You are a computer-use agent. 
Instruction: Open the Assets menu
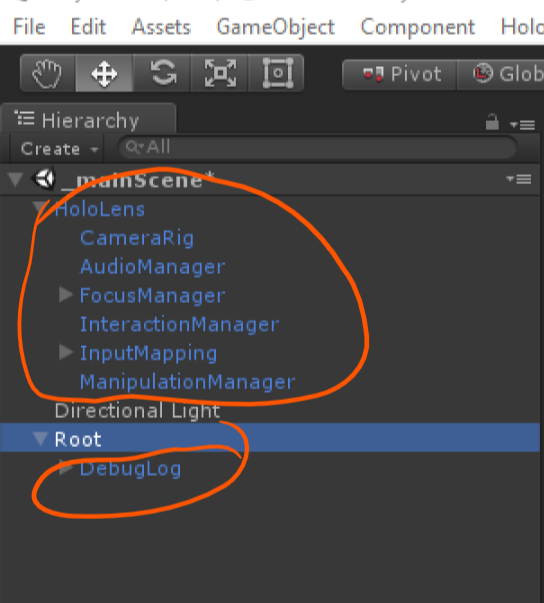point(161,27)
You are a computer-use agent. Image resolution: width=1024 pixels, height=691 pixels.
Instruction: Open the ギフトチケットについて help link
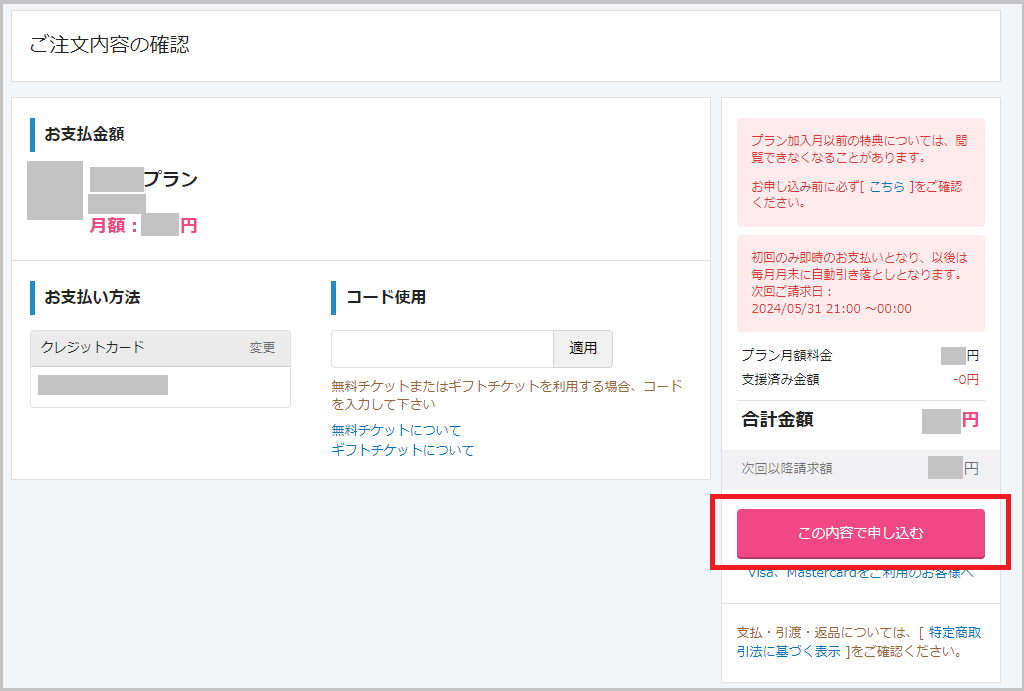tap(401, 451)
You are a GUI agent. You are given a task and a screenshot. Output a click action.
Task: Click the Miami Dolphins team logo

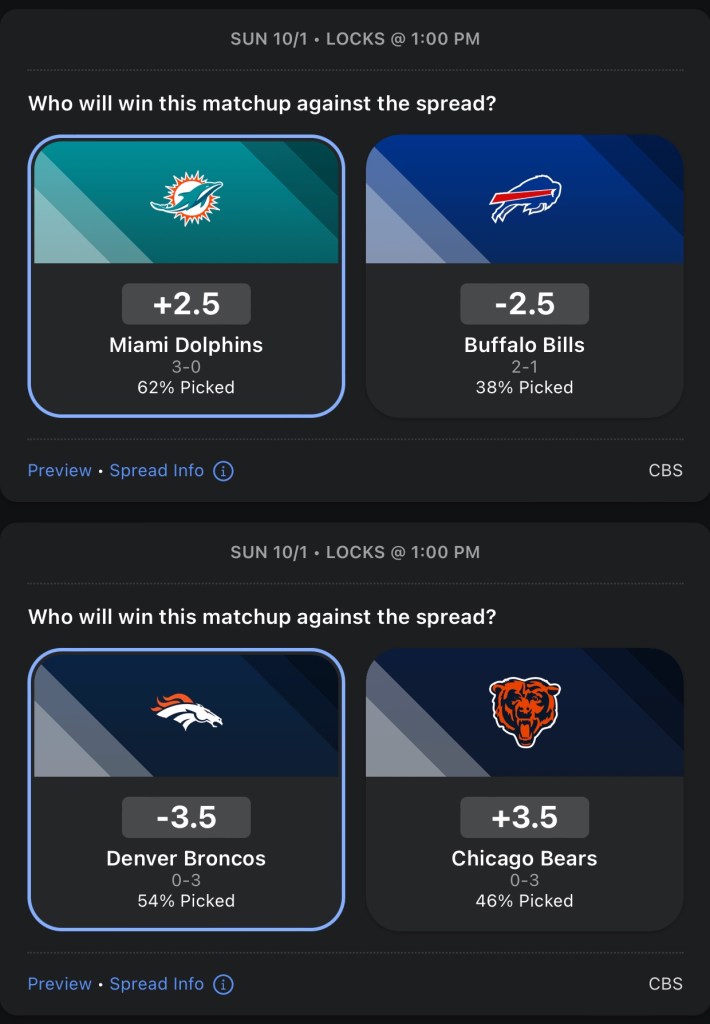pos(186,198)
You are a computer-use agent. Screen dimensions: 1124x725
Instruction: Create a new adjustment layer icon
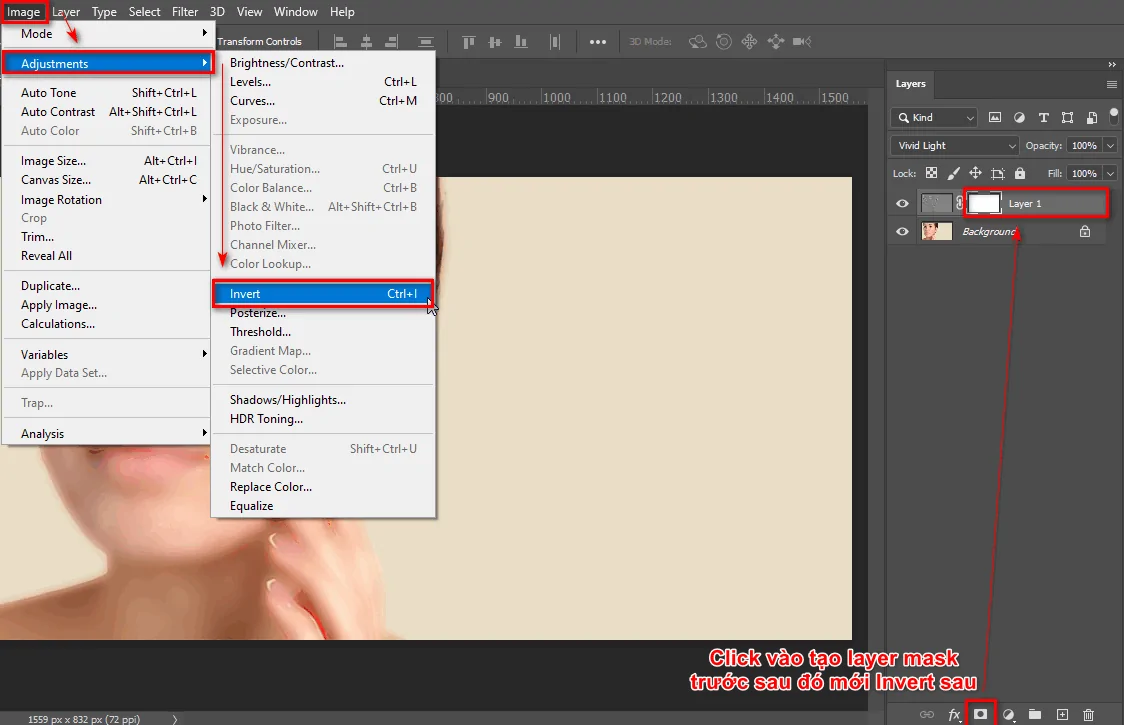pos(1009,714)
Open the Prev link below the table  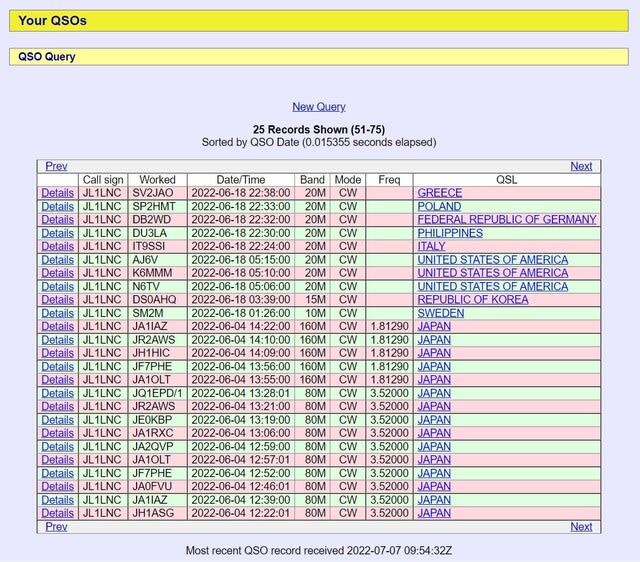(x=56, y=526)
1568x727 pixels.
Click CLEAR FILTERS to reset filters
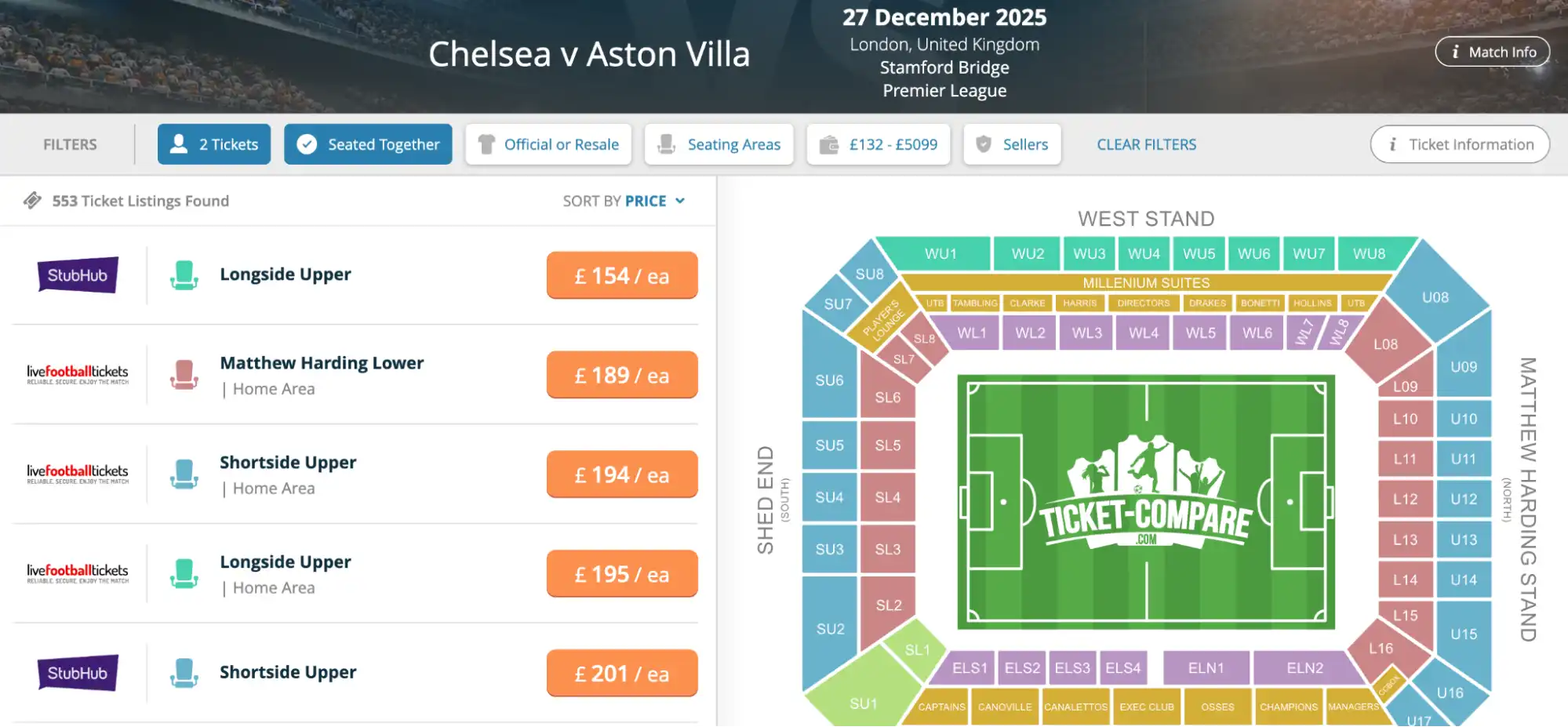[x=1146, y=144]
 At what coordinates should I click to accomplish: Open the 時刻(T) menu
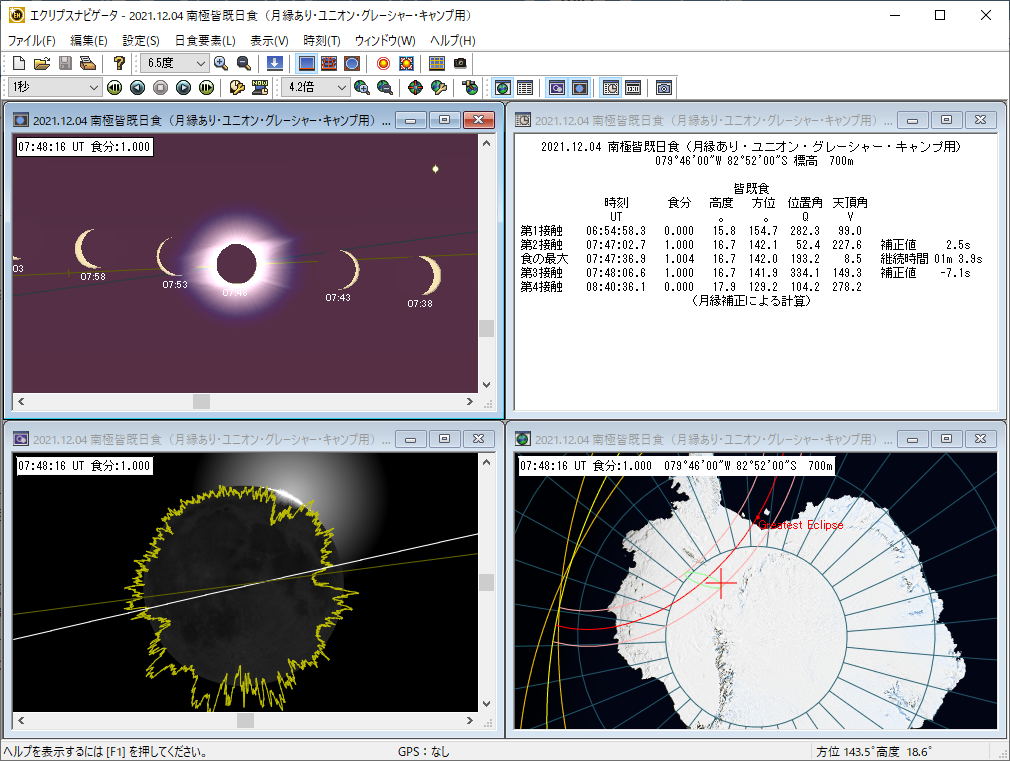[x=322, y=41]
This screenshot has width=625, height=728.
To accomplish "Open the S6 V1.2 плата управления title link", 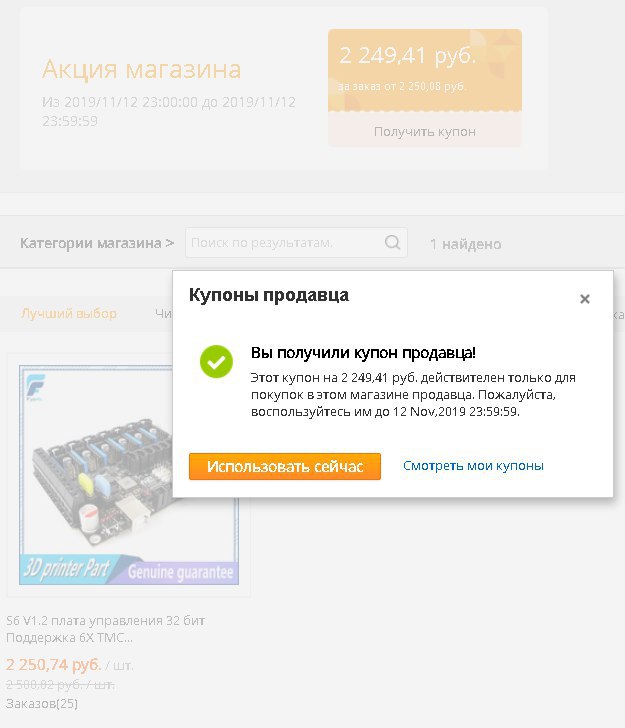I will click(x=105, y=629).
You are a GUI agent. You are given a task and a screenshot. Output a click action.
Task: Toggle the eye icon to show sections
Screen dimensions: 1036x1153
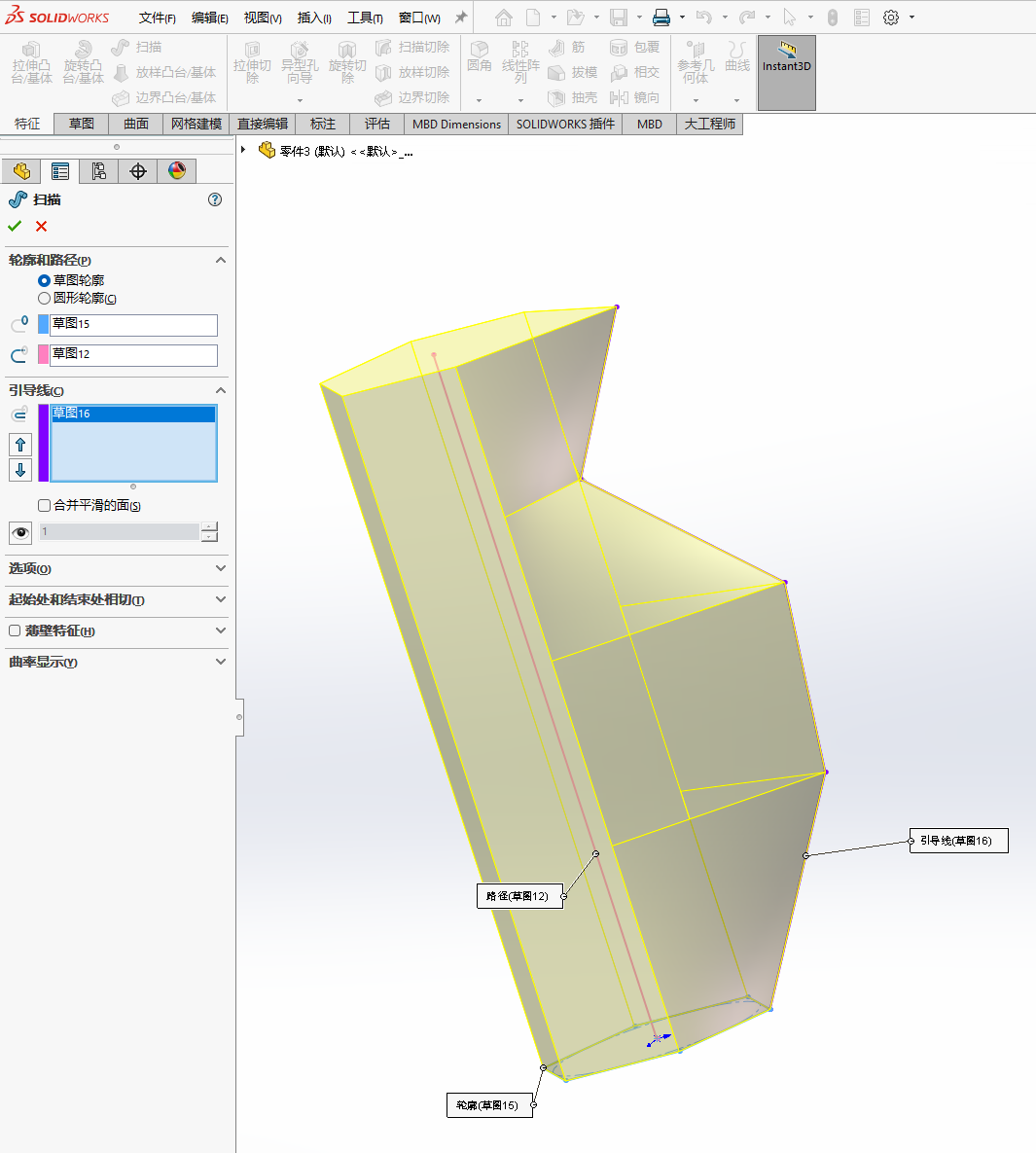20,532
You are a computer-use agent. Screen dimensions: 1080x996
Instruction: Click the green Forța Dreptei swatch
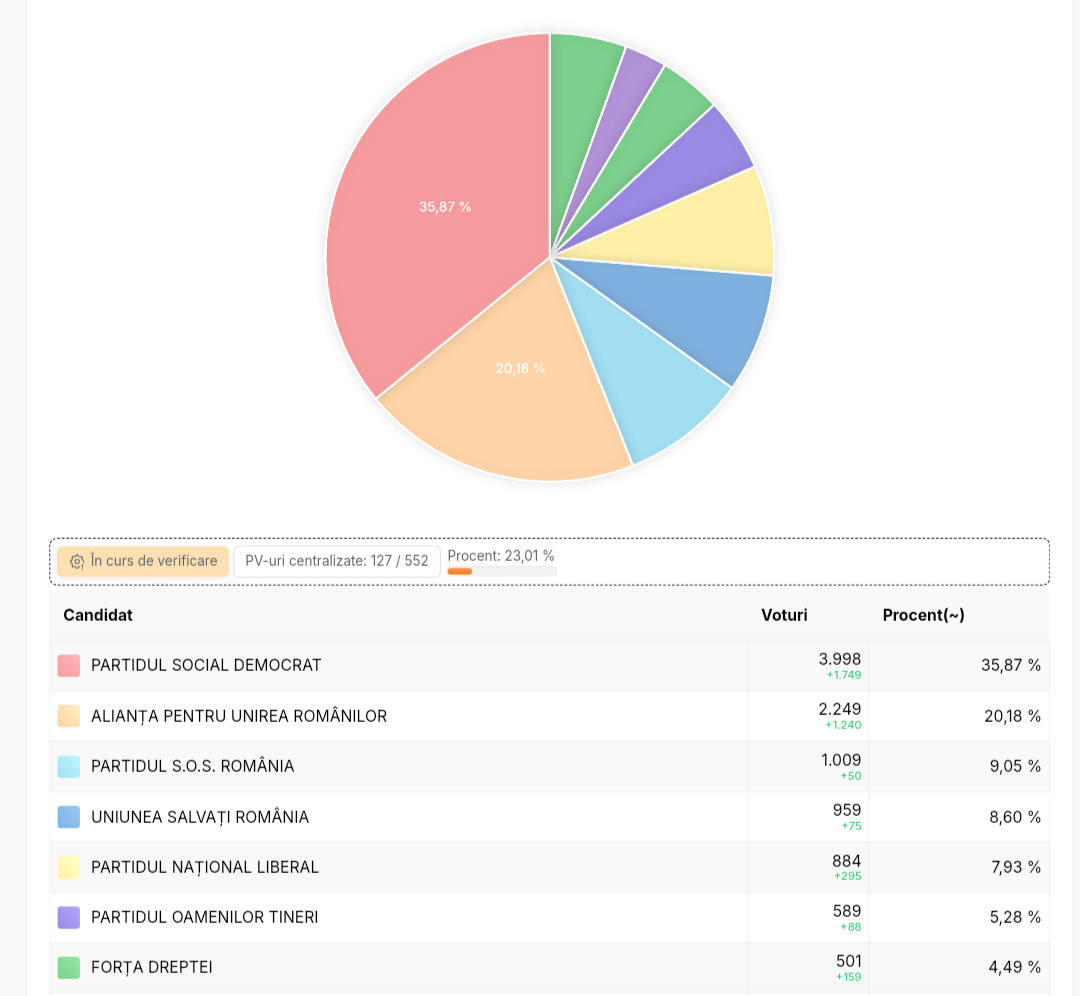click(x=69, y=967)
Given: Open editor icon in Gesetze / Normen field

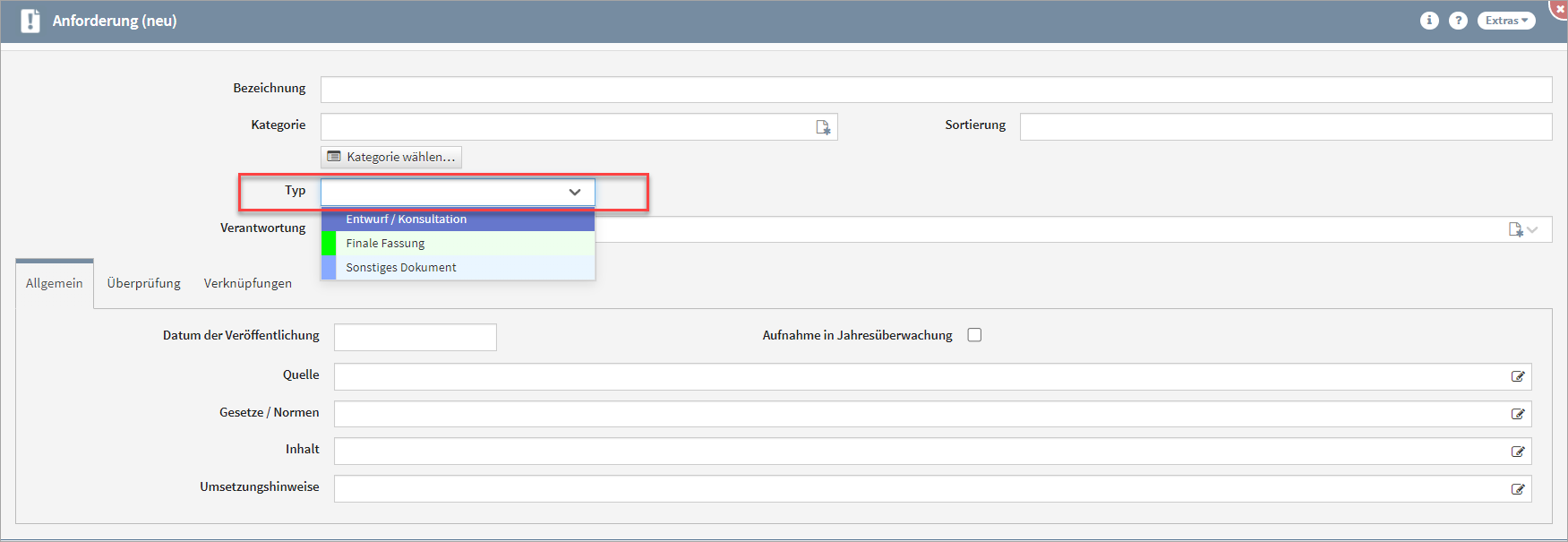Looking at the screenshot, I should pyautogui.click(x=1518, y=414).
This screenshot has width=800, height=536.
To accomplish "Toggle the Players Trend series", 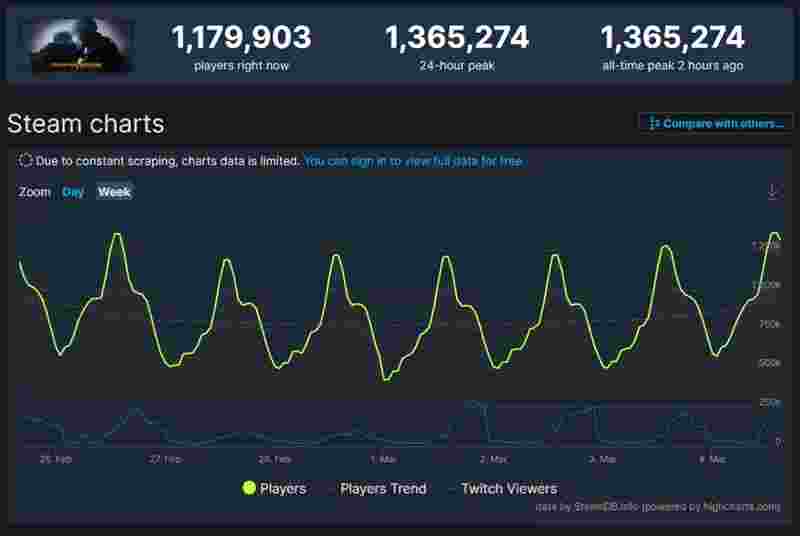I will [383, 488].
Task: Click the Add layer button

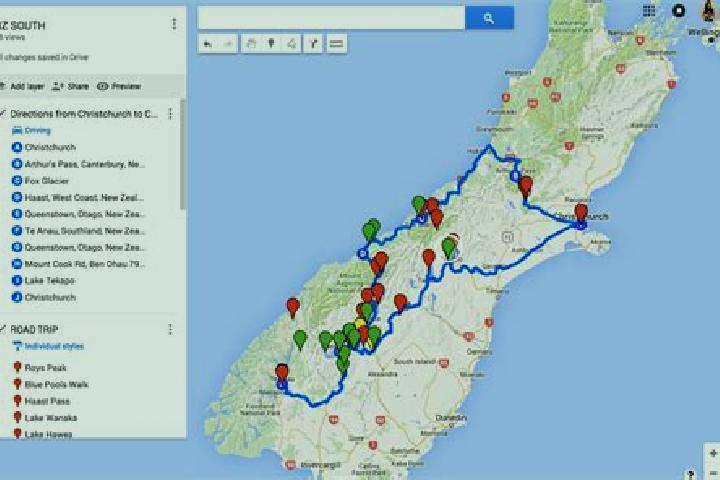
.....
_TASK:_ Among the records above, which lines hold the word "height"? Copy each one.

_WRITTEN SOLUTION:_
You are a computer-use agent. Image resolution: width=1024 pixels, height=691 pixels.
This screenshot has width=625, height=728.
This screenshot has width=800, height=536.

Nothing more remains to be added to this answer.